Old Basilica of Guadalupe. The actual painting of the Virgin is located in the newer, 70's monstrosity next to it.
Exvotos (painted offerings) from people who thanked the Virgin of Guadalupe. Photo from El Pueblerino Ilustrado.
Perhaps the most important painting in all of Latin America. Photo by Joaquín Martínez.

For some reason, Dani and I were left breathless, as if the air was thinner. Elevation was not significantly higher than normal, but we were both panting at the end of our museum visit. To compensate for this tiring morning, we ate a succulent pot of Mole de Olla (a spicy meat stew) in a local restaurant, as well as the most delicious banana-bean wraps I have ever tasted.

Once my friend Dani left town, I was left on my own to explore the Anthropological Museum. I spent close to 2.5 hours driving in zigzags to avoid construction in what should have been a 40-minute route. Thankfully, and by some twist of Universal Karma, I was greeted with a free pass because it happened to be Sunday.

Modern architecture wraps thousands of years of civilization under one roof! Photo by Hanneorla.
 The first thing I have to say about this museum is that it is the most alive museum I have ever been to. Not only its pre-Hispanic collection surpasses that of the Metropolitan and the British combined in quantity and quality; but the amount of youth visiting the building was ASTOUNDING. Several families had made a day event out of knowing their people's history, and many middle and high-schoolers ran from room to room, furtively taking notes, laughing at the phali and making hilarious comments about some of the statues. I would like to join them now by saying that this one statue looks like Humphrey Bogart...

I think this is the beginning of a beautiful friendship...

The Aztec calendar, said to be more accurate than our own!
Stone-by-stone transplants are also part of this incredible complex.
The second floor of the museum represents the enormous variety of typical attires, music, architecture, food and craftmanship from all corners of Mexico. It was a true delight to see the History that is still alive, built on top of its noble Mayan, Aztecan, Toltec and Olmec roots.

If you think this is breathtaking, just wait until you see the inside... Photo by Hanneorla.

At the end of the week I decided that I had been sleeping for enough (16) days in the car and that I should treat myself to a little luxury and hygiene. I found out a marvelous hostel called Casa Gonzalez, right in the heart of the Paseo de Insurgentes. For $30, I could not be wrong!

Chilling in the heart of Chapultepec, overlooking the vessel of this journey!

Before taking off for Oaxaca, I decided to do some preventive maintenance in Livingstone.
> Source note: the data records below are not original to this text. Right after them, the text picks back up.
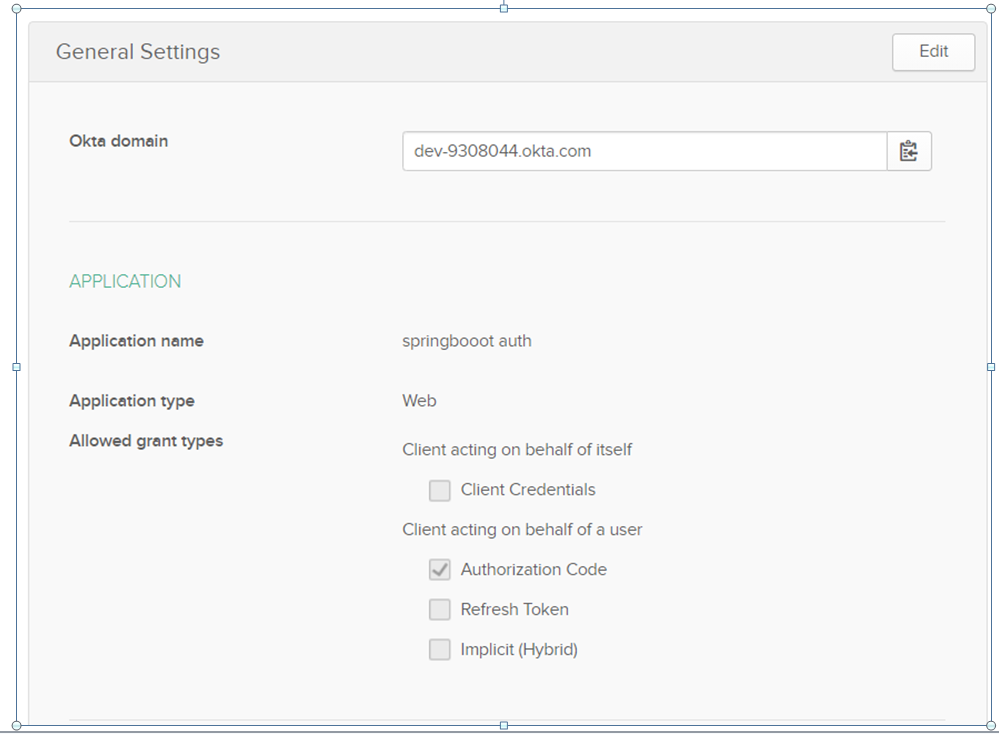The image size is (999, 734).
Task: Click the Edit button
Action: point(932,52)
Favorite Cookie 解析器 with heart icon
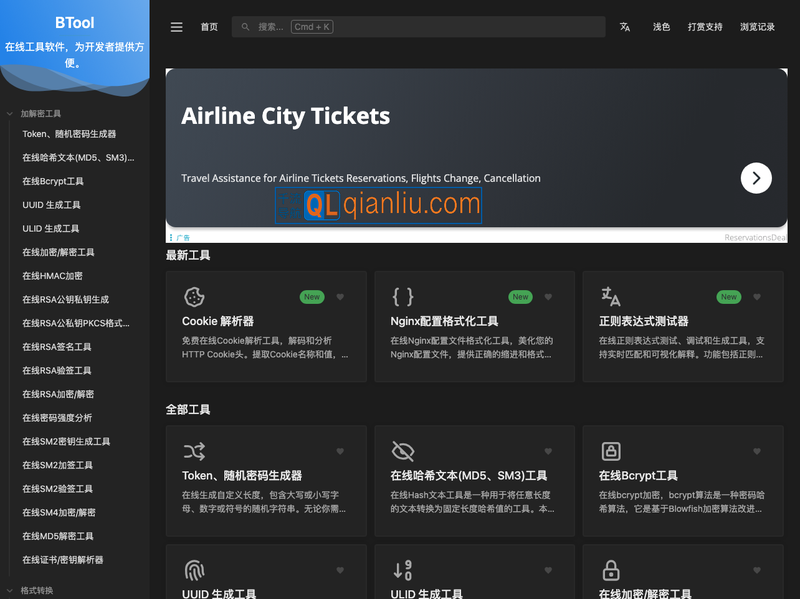Image resolution: width=800 pixels, height=599 pixels. pyautogui.click(x=340, y=297)
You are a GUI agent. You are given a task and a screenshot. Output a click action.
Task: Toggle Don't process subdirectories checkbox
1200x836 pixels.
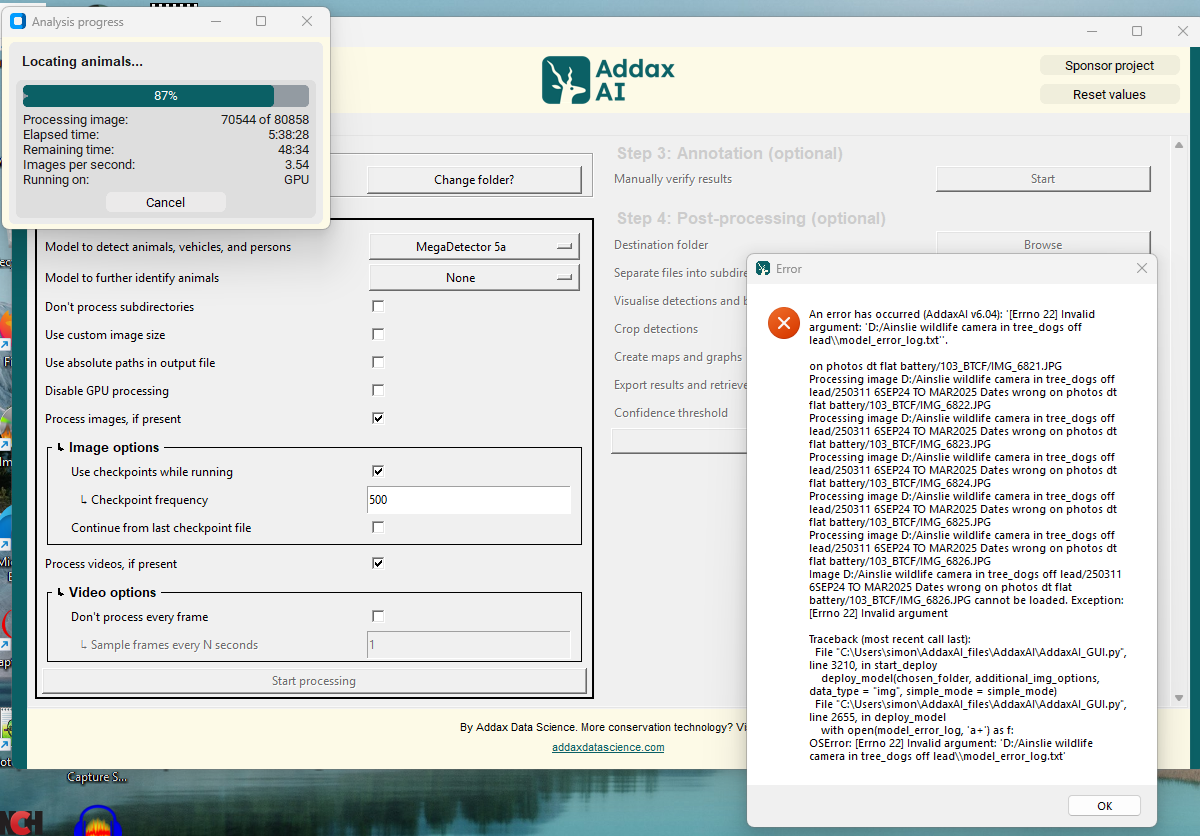[378, 306]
I had a few driveshaft parts I didn't have the time to install in the USA, so  quickly looked up the Bosch Service Center directory and found a competent mechanic near the hotel. As soon as I showed up in the shop I was flabbergasted: not only they serviced local taxis and police cars; amongst the curiosities in their stalls there was a 1940's Packard, a 1940's Jeepster and a W108 Mercedes 220SE. I had the strong intuition I was in good hands, and left Livingstone there for day and a half.
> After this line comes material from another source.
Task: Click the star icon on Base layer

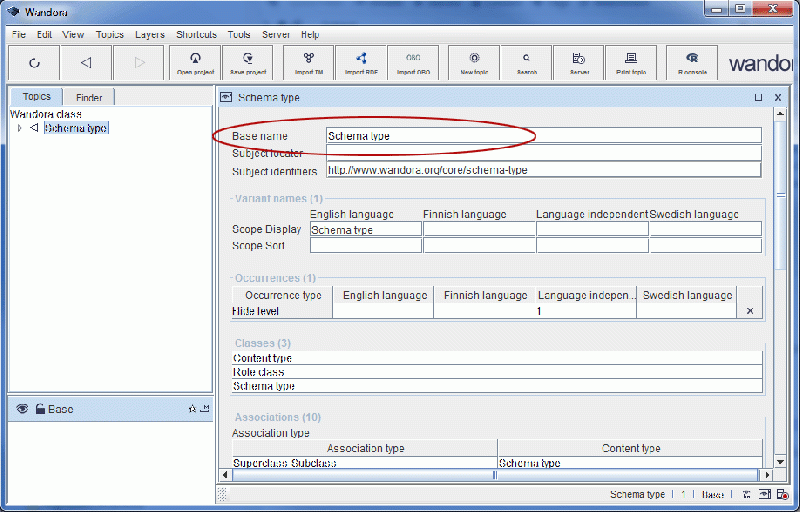Action: pos(191,409)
As soon as I got out of my little hostel, I was surrounded by modern skyscrapers.
Zona Rosa, a touristy commercial neighborhood with a taste of Barcelona.
Why is most of Mexico overweight? Because candy is delicious and readily available!
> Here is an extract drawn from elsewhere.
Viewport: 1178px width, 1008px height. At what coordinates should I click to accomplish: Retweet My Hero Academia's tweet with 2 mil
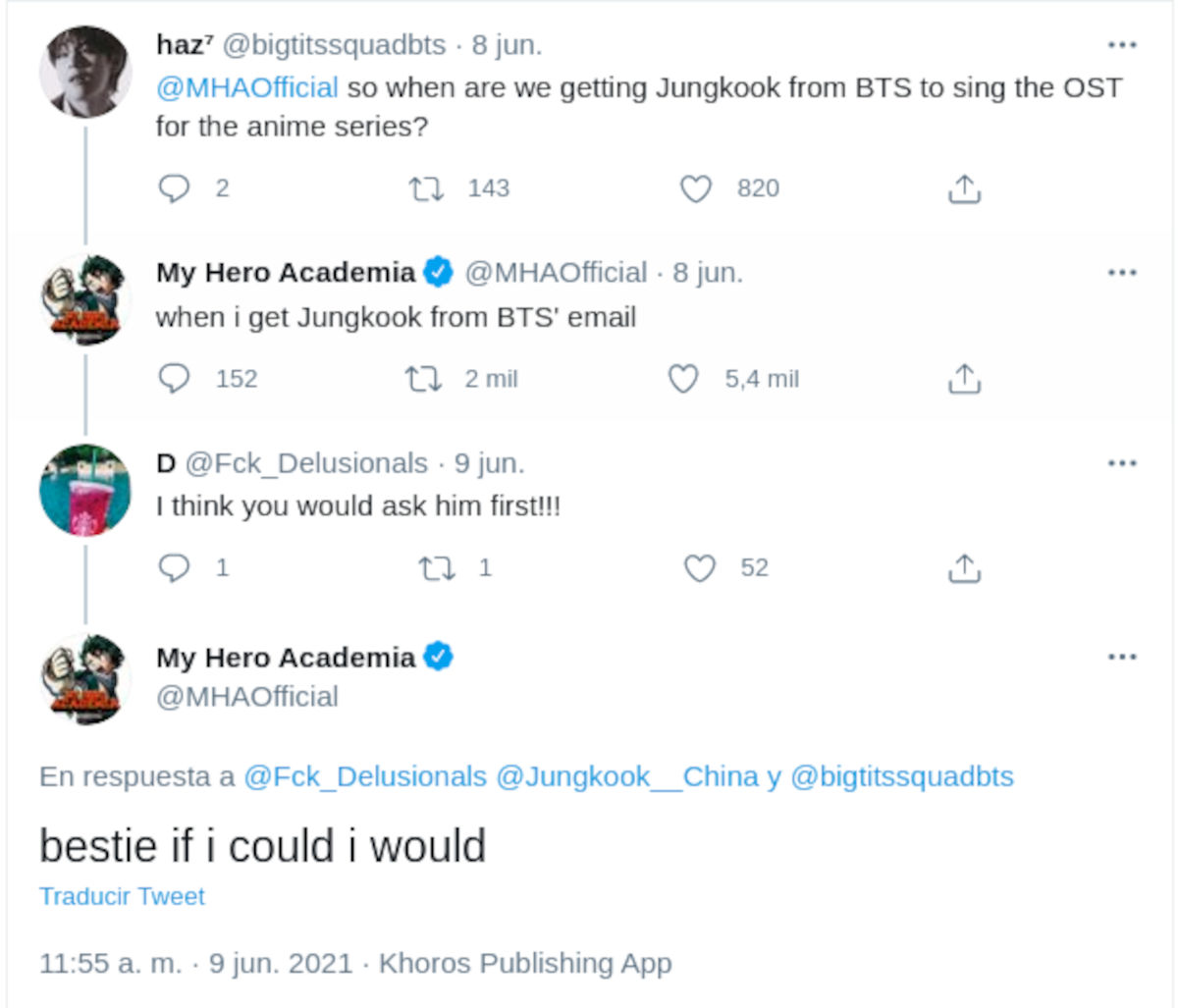(x=423, y=379)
In this time I wandered aimlessly throughout the area, and had the honor of tasting Pozole, a pre-Colonial stew made out of corn, chunks of diverse meat and other delicious veggies. Other than that, I have been doing lots of research through other overlander websites, writing in the "articles section" and jolting down a few very important facts and addresses on my paper journal. The road to Teotihuacan will be exciting to say the least, and I can't wait to spend a day in Puebla. I am beginning to develop some ideas for English lessons for the kids of Oaxaca, and the panorama looks very, very promising!